---- VORGEGEBENER TEXT

Sie sei trotz des Ruhmes ihrer Söhne so bodenständig geblieben. Ein Ring aus einem Kaugummiautomaten hätte ihr genauso viel Freude gemacht wie der teure Schmuck, den man ihr umgehängt habe - wichtig sei nur gewesen, dass es ein Geschenk ihrer Söhne gewesen sei.

Völlig zurückgezogen gelebt

Nach dem Bau der neuen Kartbahn in Kerpen-Sindorf habe sie zunächst den Verkauf von Fan-Artikeln betreut. Damit habe sie jedoch vor vier Jahren aufgehört und sich völlig nach Manheim zurückgezogen.

Nach Hürth soll sie gelegentlich noch gefahren sein, ihrem Geburtsort. Das zumindest erzählt Agathe Scheuer, die 80 Jahre alte Mutter von Elisabeth Schumacher, die in Alt-Hürth lebt. „Sie hat mich vor 14 Tagen noch besucht“, erzählt sie weinend. Ihre Stimme wirkt brüchig. Der Verlust der Tochter treffe sie hart. Hart treffe sie allerdings auch der Umstand, dass sie aus den Medien vom Tod ihrer Tochter erfahren mussten. „Warum haben mich Michael oder Ralf nicht angerufen?“, fragt sie sich. Wo Elisabeth Schumacher beerdigt werden soll, auch darüber hat sie keine Informationen. „Da geh ich nicht hin. Aber ich hoffe, dass Elisabeth ihre Ruhe findet“, sagt sie mit tränenerstickter Stimme.

In Manheim gedachte man ihrer gestern während des Ostergottesdienstes, berichtet Loni Lamberts, Ortsvorsteherin in dem Kerpener Stadtteil.

Derweil hatte man an der Michael-Schumacher-Kartbahn in Sindorf halbmast geflaggt. Mit Tränen in den Augen erzählte Gert Brandes, Präsident des Kartclubs, von seiner 23-jährigen Freundschaft zu Elisabeth Schumacher und von der Lebensfreude, die in ihr gesteckt habe.

--------
---- GESPEICHERTE DATEN

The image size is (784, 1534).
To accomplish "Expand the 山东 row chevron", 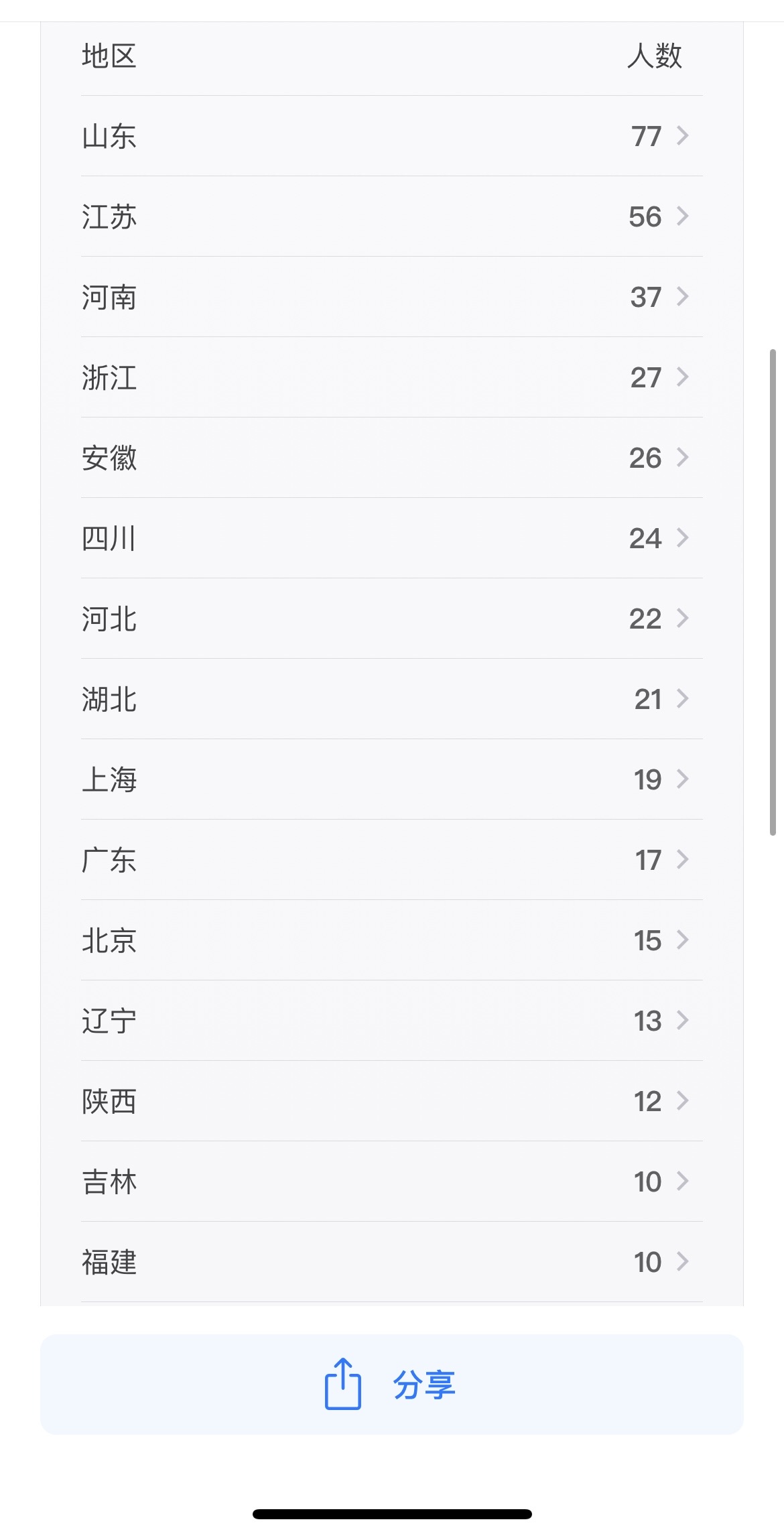I will click(682, 136).
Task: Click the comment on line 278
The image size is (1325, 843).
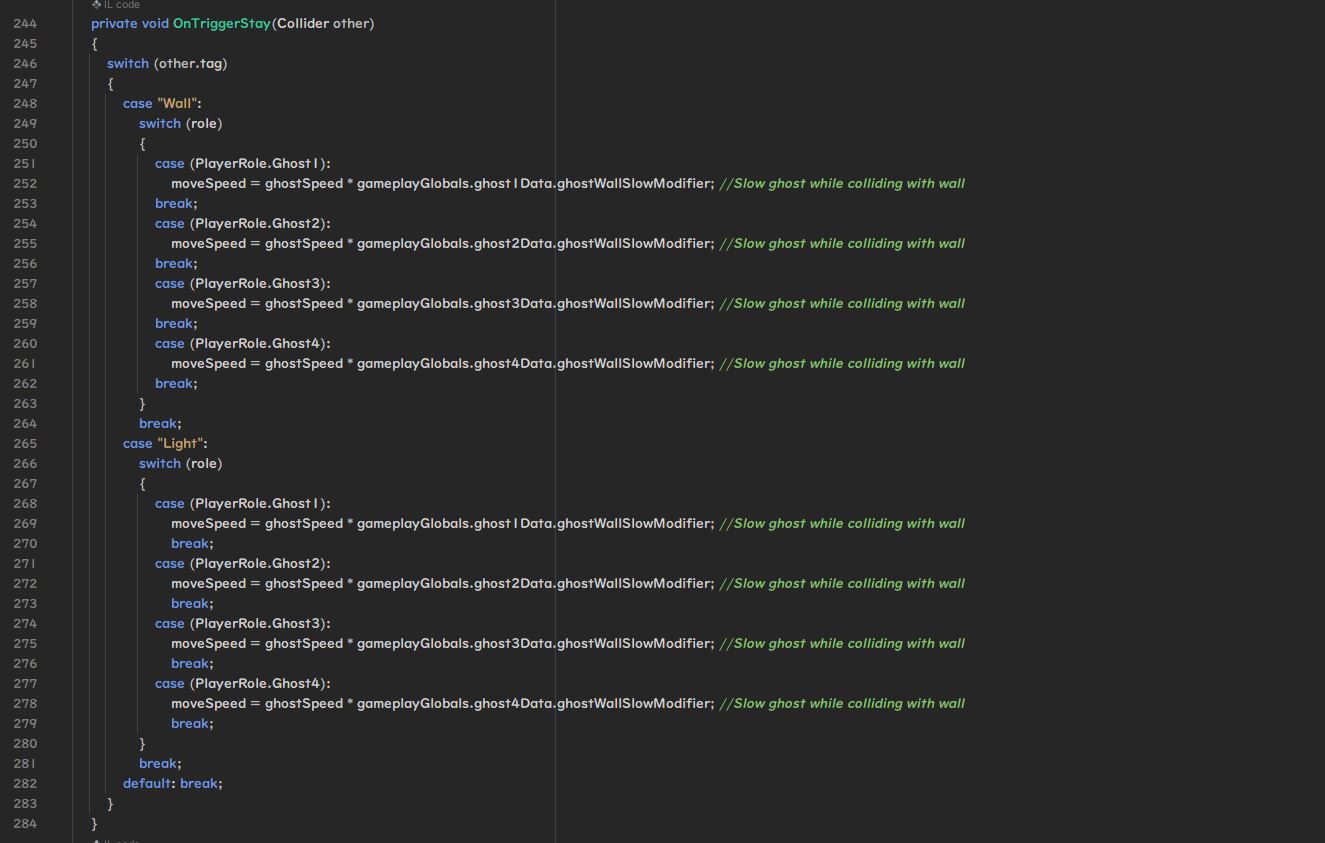Action: coord(841,703)

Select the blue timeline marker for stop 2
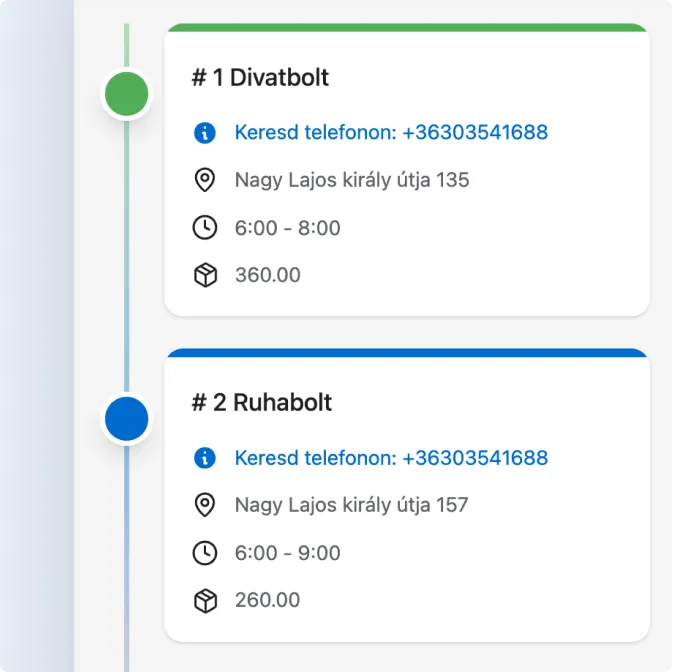127,420
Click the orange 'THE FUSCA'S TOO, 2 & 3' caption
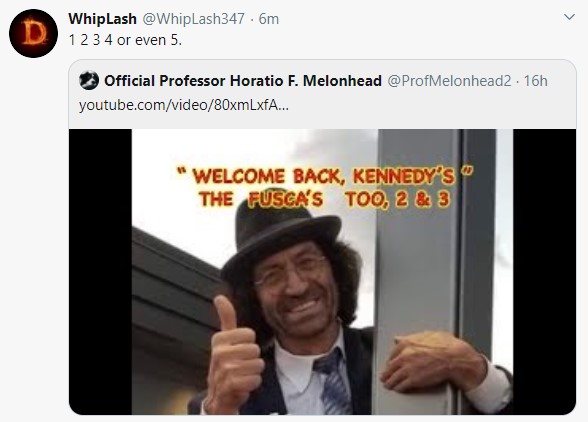Viewport: 588px width, 422px height. click(x=324, y=199)
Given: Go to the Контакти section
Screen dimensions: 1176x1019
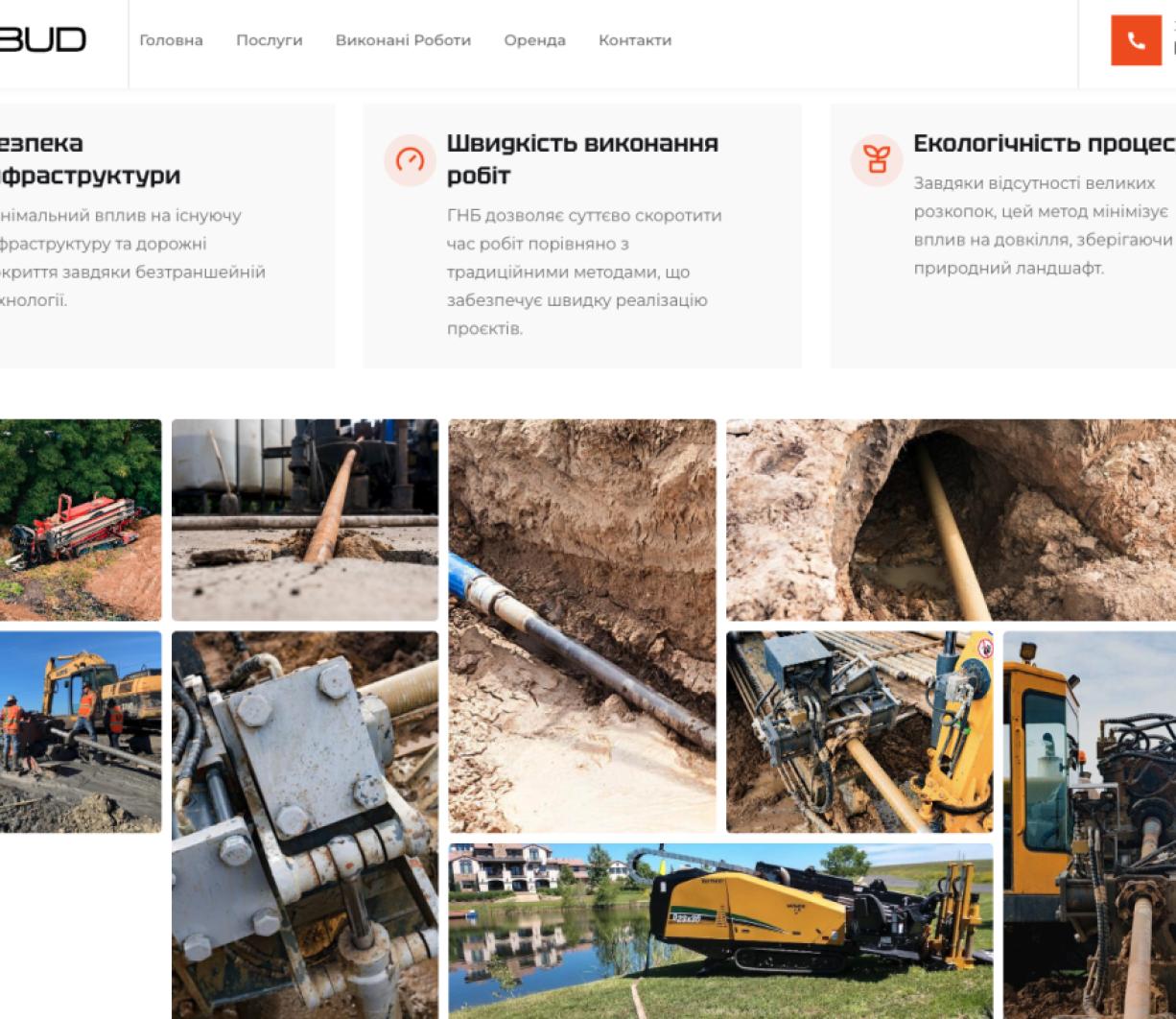Looking at the screenshot, I should pyautogui.click(x=634, y=40).
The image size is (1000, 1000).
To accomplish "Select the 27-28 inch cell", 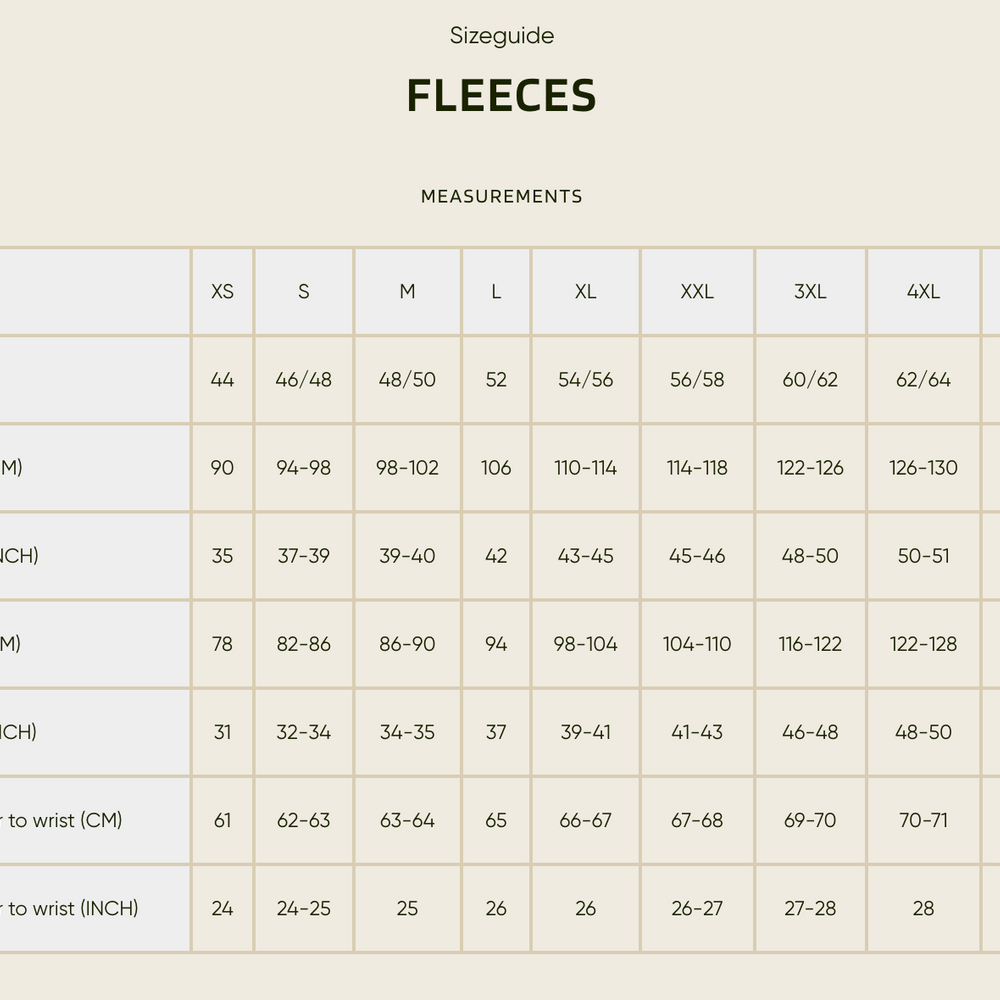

--------

## AUFGABENSTELLUNG
Wie alt ist Agathe Scheuer laut dem Text über Elisabeth Schumacher, und in welchem Ort lebt sie?

## GELÖSTE AUFGABE
Sie ist 80 Jahre alt und lebt in Alt-Hürth.